Although carriers’ spectrum deals don’t always make the news or generate big headlines, T-Mobile’s hunger for additional spectrum and its recent activity in that arena has drawn attention.
Impact: First things first: In Grain Management, LLC, T-Mobile appears to have finally found a buyer for the 800 MHz spectrum Dish Network (now EchoStar) had been expected to purchase a couple years ago. In exchange, T-Mobile will receive an undisclosed amount of cash as well as ownership of the 600 MHz licenses Grain had already loaned it once the deal closes, likely by the end of next month provided it gets through the regulatory process smoothly. Fierce Network reported that New Street Research analyst Philip Burnett valued the 600 MHz spectrum at $700 million, which indicates T-Mobile could end up with $3 million or so in cash under the terms of the deal. Grain plans to use the licenses to provide service to utility companies and other critical infrastructure industry operators as well as rural and regional operators or interested enterprise customers, working with Black & Veatch to market the services.
There’s one hiccup that could disrupt the deal, however. Grain will have to work quickly to get an extension on the buildout timeline assigned to the 800 MHz spectrum, which currently expires as of June 2028 for 97% of the licenses. Because that doesn’t give Grain enough time to build out a network and deploy the spectrum, the private equity firm has requested a 12-
year extension on the deadline that would start once the transaction becomes official. That would give Grain until 2024 to get equipment and chip vendors lined up and then give them time to build everything to specifications that work for utilities, which also need significant lead time to get approval from public utility commissions to operate broadband networks and then secure the capital needed to do so.
T-Mobile’s quest to offload the 800 MHz licenses acquired during the Sprint deal has taken several twists and turns over the past few years. Dish got first crack at the spectrum in 2023 under the terms of a provision in the 2020 T-Mobile-Sprint merger that turned it into a wireless carrier. But it couldn’t come up with the money, even after requesting and receiving an extension into 2024 that required a hefty down payment to cement its commitment to buy the licenses. When EchoStar failed to meet T-Mobile’s final deadline in April 2024 because it faced severe financial constraints, the FCC then required T-
Mobile to hold an auction for the spectrum and set a minimum price of $3.6 billion. Unfortunately for T-Mobile, that effort in the second half of 2024 also went nowhere, as several interested parties failed to meet the auction’s qualifying bid threshold. According to Fierce Network, T-Mobile then entered into one-on-one negotiations with Grain and finally managed to put a deal together that both sides found beneficial.
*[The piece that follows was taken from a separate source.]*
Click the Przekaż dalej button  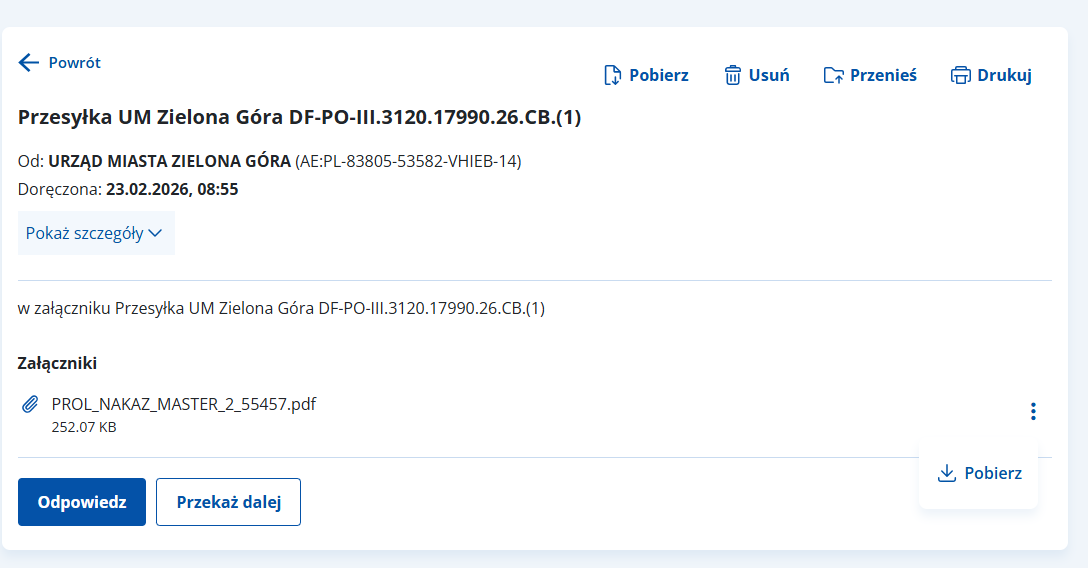coord(228,502)
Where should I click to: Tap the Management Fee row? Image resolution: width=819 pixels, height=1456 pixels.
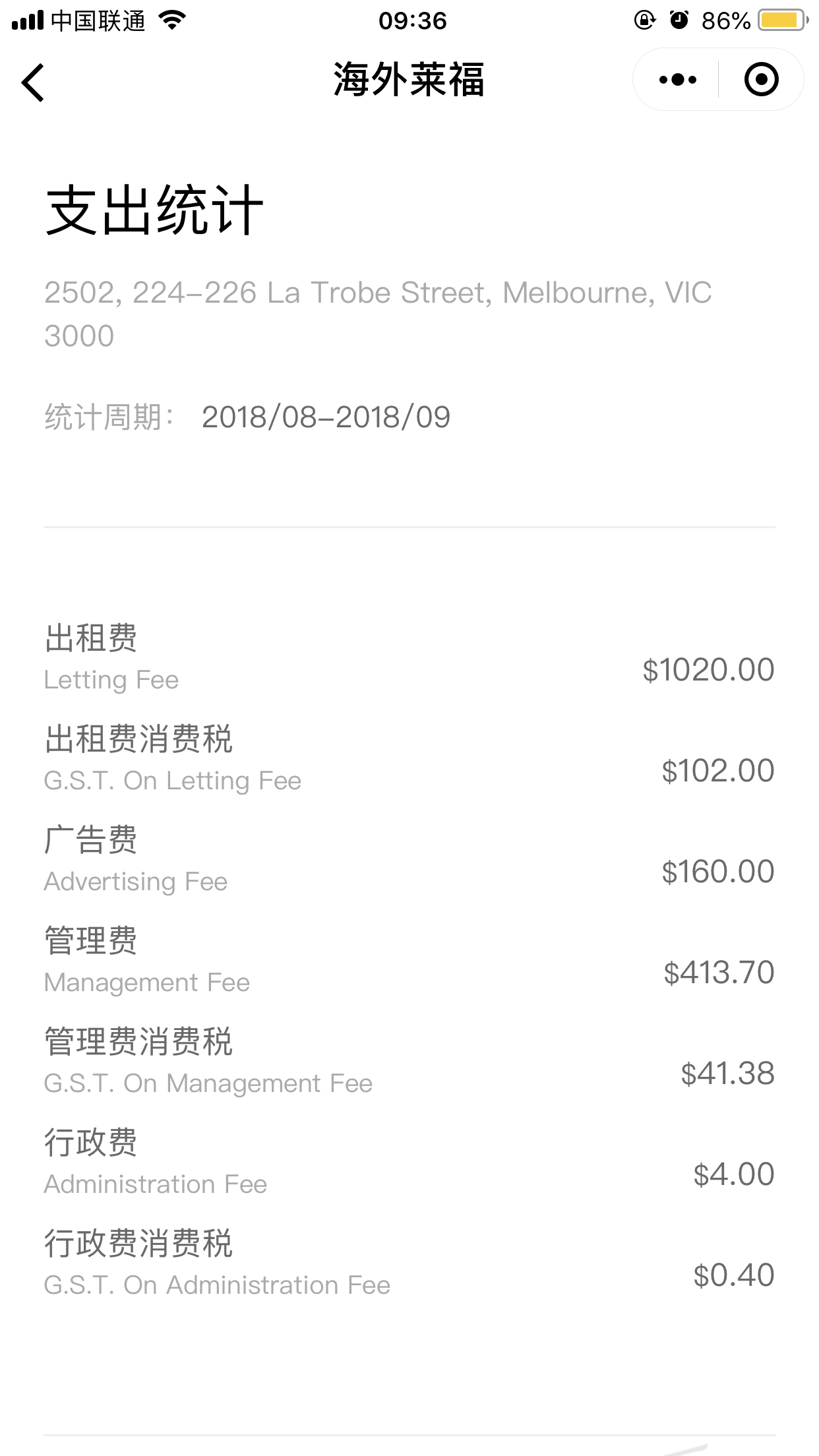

Elsewhere on the spectrum front, T-Mobile has been busy pursuing spectrum swaps from its two main rivals. According to FCC filings found by Airwave Research and cited by LightReading, T-Mobile has spectrum swaps involving a variety of spectrum bands in the works with both AT&T and Verizon. The trade with AT&T involves 700 MHz, AWS, and PCS licenses scattered around the country, while the Verizon deal mainly focuses on spectrum in Kentucky and features 2.5 GHz, 600 MHz, AWS, and PCS licenses. AT&T and T-Mobile said their swap will benefit consumers by giving each carrier more contiguous and adjacent spectrum across 238 counties. The rationale for the Verizon deal related to opportunities for additional speed and capacity improvements. T-Mobile will exceed the FCC’s spectrum screen limits in four areas after the AT&T transaction and in six areas with the Verizon transaction, but analysts don’t expect the FCC to undertake a deeper review of either deal. But that could change now that FCC Commissioner Brendan Carr has said the agency will consider the existence of companies’ DEI policies before approving deals.
The T-Mobile drive to acquire more spectrum doesn’t seem to ever stop, with the Grain transaction coming after news of the spectrum swaps broke. The carrier also has a deal in place that would enable it to potentially purchase some or all of Comcast’s 600 MHz licenses and spent $3.5 billion just a few years ago to buy 600 MHz licenses from Columbia Capital. The more spectrum T-Mobile acquires in its preferred bands, the harder it will be for its main rivals – much less smaller wireless players – to keep up. The title of spectrum collector may now go to T-Mobile as it works to bury the competition.